*What this task involves*:
Find the word "will" in the data, then copy each line where it is found.

*Given entries*:
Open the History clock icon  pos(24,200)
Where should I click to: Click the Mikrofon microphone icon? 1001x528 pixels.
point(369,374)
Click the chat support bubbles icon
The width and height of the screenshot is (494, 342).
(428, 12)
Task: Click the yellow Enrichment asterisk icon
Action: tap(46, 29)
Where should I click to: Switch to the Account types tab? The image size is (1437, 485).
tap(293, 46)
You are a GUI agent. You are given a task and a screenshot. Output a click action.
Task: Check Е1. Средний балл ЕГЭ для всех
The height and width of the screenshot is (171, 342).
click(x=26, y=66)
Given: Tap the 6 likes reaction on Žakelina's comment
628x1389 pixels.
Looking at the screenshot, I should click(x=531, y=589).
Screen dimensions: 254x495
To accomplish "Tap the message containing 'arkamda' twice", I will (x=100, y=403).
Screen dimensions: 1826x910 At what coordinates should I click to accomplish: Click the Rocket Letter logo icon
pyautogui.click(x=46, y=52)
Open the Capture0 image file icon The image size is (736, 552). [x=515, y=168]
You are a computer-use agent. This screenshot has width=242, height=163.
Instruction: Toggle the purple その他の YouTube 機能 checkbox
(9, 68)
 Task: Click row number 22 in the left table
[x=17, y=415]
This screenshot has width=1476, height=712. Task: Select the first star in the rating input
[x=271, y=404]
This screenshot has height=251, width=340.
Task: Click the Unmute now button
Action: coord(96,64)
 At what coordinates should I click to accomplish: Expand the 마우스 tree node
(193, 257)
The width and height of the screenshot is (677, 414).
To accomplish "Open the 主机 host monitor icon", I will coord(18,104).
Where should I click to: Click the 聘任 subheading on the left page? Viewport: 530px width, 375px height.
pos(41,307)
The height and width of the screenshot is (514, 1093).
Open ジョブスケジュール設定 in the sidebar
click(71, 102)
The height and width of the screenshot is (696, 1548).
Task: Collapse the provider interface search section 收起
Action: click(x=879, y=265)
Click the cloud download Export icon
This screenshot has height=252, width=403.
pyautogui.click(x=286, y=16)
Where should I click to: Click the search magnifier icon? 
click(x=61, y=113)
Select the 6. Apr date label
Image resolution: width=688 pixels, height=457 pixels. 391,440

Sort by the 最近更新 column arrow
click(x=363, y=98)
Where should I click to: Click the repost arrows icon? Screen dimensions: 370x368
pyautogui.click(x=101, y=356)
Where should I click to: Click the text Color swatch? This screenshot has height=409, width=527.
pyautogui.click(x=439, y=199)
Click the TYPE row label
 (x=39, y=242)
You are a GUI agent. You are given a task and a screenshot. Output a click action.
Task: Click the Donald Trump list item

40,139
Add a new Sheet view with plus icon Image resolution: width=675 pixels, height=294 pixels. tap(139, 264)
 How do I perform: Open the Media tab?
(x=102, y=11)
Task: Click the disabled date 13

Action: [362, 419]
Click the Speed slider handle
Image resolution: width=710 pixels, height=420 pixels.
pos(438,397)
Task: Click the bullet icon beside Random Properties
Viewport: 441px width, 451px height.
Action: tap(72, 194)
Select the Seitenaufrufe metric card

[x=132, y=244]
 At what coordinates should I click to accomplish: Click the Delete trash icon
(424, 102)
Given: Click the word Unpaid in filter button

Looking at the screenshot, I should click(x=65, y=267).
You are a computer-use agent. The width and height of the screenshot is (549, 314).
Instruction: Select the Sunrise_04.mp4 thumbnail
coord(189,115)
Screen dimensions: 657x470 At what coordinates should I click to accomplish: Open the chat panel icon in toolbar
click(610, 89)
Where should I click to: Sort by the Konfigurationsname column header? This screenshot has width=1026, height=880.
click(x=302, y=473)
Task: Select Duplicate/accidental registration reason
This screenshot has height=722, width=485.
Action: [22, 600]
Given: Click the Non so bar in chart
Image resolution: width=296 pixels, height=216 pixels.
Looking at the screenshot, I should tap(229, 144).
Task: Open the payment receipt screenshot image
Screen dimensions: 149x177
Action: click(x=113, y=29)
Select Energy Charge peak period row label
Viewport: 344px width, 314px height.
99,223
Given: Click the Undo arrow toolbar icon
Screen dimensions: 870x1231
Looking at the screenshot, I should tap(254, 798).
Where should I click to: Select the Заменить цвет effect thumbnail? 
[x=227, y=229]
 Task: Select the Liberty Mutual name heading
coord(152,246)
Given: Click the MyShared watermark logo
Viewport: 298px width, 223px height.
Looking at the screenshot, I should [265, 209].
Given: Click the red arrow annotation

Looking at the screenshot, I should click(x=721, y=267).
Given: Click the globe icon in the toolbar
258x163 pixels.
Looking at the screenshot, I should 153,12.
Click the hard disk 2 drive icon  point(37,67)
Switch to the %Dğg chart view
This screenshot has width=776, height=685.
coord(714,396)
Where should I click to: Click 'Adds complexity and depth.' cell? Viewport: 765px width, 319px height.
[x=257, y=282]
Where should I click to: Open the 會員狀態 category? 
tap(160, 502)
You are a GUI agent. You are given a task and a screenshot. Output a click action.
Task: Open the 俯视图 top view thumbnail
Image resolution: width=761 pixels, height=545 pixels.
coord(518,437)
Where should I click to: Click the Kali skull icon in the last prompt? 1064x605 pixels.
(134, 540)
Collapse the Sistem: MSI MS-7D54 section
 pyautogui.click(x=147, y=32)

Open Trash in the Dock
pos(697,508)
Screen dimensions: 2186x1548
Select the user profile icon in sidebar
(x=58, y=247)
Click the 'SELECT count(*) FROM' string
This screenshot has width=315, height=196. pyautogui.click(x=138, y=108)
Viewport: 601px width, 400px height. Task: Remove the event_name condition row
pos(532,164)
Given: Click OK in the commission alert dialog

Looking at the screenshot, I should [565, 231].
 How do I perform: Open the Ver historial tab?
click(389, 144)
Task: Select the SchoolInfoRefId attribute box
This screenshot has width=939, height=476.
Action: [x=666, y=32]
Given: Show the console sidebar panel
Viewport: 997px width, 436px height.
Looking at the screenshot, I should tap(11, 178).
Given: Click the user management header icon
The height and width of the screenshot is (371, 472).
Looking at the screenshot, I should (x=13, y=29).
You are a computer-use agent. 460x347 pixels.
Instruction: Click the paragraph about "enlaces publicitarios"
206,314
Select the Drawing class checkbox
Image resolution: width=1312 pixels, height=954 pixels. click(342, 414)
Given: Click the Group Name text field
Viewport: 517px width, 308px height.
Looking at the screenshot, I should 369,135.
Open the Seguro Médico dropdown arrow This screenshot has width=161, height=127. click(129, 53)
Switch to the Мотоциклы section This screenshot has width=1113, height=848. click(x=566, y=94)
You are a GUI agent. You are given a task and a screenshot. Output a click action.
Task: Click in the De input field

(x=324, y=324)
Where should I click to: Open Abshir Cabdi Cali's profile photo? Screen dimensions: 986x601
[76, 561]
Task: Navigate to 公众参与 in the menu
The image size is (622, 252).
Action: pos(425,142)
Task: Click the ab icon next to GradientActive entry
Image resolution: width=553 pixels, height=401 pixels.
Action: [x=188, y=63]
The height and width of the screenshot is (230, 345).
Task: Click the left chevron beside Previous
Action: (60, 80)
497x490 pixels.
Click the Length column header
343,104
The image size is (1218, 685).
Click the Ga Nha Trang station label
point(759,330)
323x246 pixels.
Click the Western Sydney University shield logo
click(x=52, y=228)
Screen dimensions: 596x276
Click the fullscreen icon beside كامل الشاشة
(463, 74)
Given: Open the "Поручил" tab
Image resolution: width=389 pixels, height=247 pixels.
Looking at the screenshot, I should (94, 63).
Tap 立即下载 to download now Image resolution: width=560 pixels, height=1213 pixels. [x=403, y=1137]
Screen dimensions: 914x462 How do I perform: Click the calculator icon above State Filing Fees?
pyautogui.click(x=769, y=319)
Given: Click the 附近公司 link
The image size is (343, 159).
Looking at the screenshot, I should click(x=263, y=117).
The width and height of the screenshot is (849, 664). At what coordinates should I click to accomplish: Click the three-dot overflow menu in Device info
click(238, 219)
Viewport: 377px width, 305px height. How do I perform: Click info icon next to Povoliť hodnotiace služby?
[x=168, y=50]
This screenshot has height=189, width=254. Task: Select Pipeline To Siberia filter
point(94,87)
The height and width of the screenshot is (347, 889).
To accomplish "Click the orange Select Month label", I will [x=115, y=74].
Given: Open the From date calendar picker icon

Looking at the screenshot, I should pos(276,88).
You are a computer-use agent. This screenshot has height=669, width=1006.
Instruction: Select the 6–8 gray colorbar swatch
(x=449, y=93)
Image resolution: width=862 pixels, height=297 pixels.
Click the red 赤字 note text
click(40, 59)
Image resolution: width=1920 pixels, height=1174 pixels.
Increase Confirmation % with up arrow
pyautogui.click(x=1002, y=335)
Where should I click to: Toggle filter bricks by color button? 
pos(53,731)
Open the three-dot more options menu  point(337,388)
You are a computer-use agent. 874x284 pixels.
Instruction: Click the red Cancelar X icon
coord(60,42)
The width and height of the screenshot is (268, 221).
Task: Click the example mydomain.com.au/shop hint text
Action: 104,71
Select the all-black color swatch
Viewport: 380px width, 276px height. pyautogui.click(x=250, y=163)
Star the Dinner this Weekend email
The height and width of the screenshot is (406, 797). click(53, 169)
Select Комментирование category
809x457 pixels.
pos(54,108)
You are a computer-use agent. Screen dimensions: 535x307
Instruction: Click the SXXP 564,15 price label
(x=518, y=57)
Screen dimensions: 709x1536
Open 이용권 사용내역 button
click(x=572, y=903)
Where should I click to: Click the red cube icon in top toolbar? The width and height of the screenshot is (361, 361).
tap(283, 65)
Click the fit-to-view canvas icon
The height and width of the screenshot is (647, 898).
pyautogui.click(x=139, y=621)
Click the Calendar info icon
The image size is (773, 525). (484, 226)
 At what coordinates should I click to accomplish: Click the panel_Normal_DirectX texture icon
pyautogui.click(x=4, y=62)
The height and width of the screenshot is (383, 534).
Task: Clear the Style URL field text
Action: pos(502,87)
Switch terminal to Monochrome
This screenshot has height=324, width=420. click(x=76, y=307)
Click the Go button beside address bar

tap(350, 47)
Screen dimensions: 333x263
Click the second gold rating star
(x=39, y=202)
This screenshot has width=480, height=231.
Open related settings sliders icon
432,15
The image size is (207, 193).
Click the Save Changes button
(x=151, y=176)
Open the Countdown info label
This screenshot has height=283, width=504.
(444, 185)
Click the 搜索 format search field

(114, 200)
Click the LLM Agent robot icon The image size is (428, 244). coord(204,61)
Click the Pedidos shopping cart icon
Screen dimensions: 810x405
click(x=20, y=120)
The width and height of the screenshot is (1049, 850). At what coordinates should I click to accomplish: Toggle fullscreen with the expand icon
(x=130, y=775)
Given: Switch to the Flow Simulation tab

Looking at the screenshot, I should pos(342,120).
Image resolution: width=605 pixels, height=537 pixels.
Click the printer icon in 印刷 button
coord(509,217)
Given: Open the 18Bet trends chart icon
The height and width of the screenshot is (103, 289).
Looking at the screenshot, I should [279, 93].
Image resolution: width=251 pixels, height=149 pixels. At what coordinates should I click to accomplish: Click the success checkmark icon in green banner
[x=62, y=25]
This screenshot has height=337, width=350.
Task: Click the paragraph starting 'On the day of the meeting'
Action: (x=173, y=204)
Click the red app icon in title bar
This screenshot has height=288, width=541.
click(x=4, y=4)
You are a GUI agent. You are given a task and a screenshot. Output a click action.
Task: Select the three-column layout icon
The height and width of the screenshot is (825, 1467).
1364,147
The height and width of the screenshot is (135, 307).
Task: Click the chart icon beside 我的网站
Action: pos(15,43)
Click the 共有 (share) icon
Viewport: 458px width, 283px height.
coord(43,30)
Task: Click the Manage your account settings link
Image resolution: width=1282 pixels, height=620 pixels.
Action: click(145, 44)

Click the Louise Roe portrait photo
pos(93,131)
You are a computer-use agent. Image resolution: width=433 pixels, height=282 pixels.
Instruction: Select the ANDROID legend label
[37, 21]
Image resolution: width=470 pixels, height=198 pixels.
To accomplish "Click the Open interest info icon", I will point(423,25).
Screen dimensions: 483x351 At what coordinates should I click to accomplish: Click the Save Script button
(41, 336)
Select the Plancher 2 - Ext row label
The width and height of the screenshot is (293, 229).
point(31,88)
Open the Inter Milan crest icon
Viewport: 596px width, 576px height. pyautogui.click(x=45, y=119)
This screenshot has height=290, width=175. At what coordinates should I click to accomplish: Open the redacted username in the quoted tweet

*Your solution*:
To accomplish "Tap the message containing 'arkamda' twice", I will (x=100, y=403).
To accomplish "Open the 主机 host monitor icon", I will coord(18,104).
To accomplish "Click the orange Select Month label", I will [x=115, y=74].
To accomplish "Click the Open interest info icon", I will point(423,25).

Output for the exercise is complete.